Internals

The following section describes some of the internals of mwlib. Only read this if you plan to extend mwlib’s functionality.

Writers

A writer in mwlib generates output from a collection of MediaWiki articles in some writer-specific format.

The writer function

Essentially a writer is just a Python function with the following signature:

def writer(env, output, status_callback, **kwargs): pass

Note that the function doesn’t necessarily have to be called “writer”.

The env argument is an mwlib.wiki.Environment instance which always has the wiki attribute set to the configured WikiDB instance and the metabook attribute set to a filled-in mwlib.metabook.MetaBook instance. If images are used, the images attribute of the env object is set to the configure ImageDB instance.

The output argument is a filename of a file in which the writer should write its output.

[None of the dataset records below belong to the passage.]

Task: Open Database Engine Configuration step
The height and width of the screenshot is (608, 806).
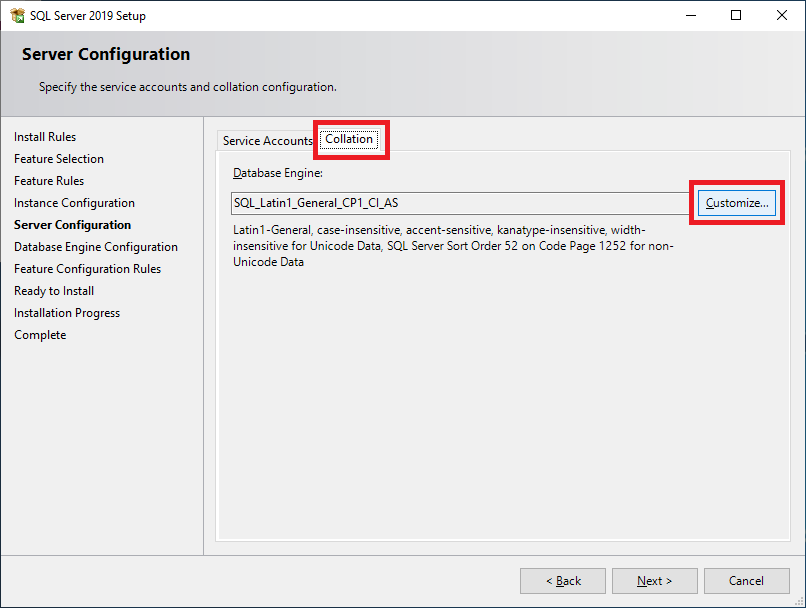Action: coord(96,247)
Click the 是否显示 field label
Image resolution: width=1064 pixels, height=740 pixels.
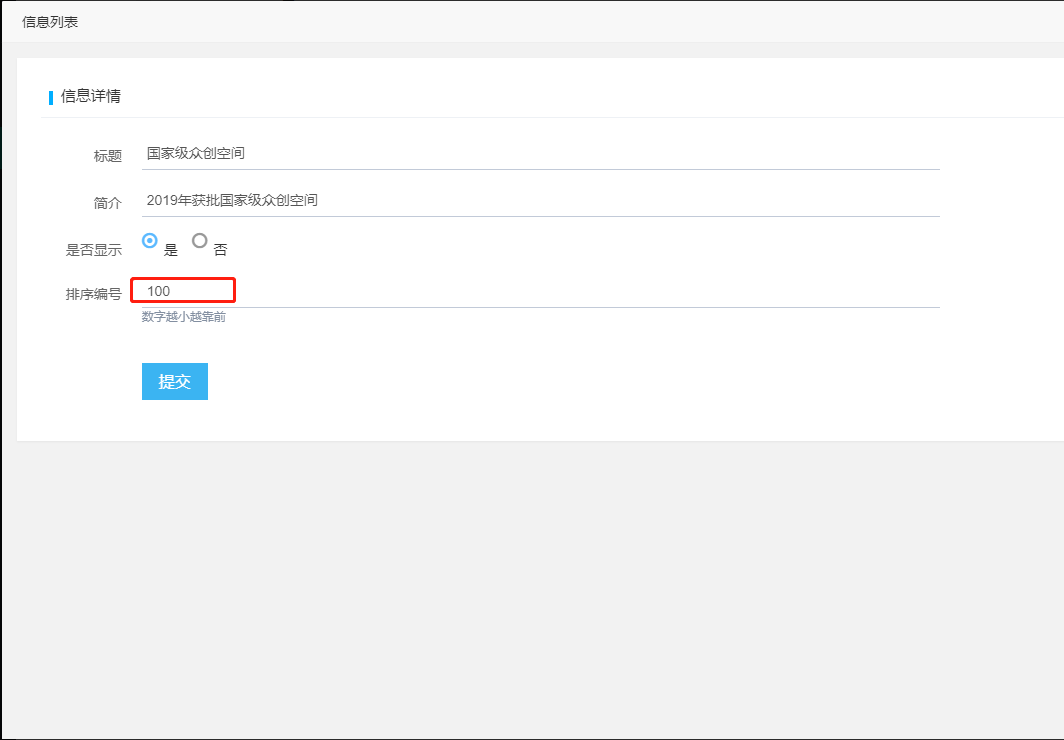(x=93, y=250)
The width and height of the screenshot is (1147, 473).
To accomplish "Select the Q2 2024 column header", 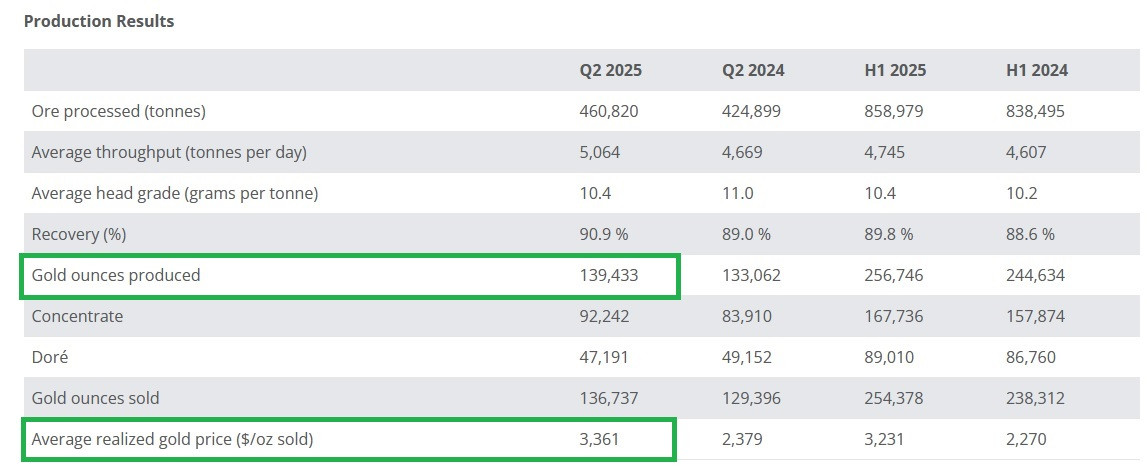I will click(x=753, y=70).
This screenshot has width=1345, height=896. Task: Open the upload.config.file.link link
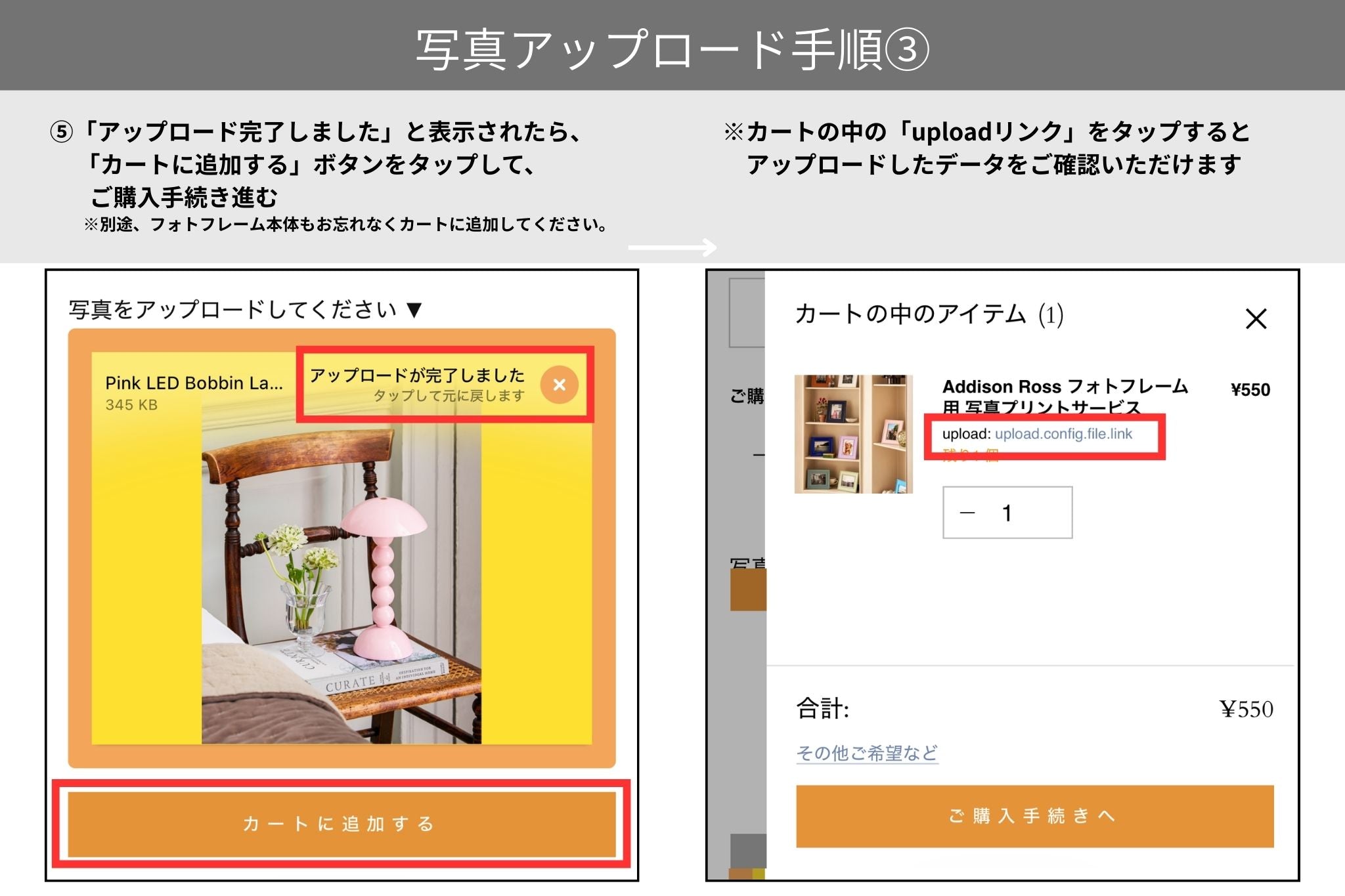point(1063,434)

The status_callback argument is a callable with the following signature:

def status_callback(status=None, progress=None, article=None): pass

which should be called from time to time to update the status/progress information. status should be set to a short, English description of what’s happening (e.g. “parsing”, “rendering”), progress should be an integer value between 0 and 100 indicating the percentage of progress (actually you don’t have to worry about setting it to 0 at the start and to 100 at the end, this is done by mw-render) and article should be the unicode string of the currently processed article. All parameters are optional, so you can pass only one or two of the parameters to status_callback() and the other parameters will keep their previous value.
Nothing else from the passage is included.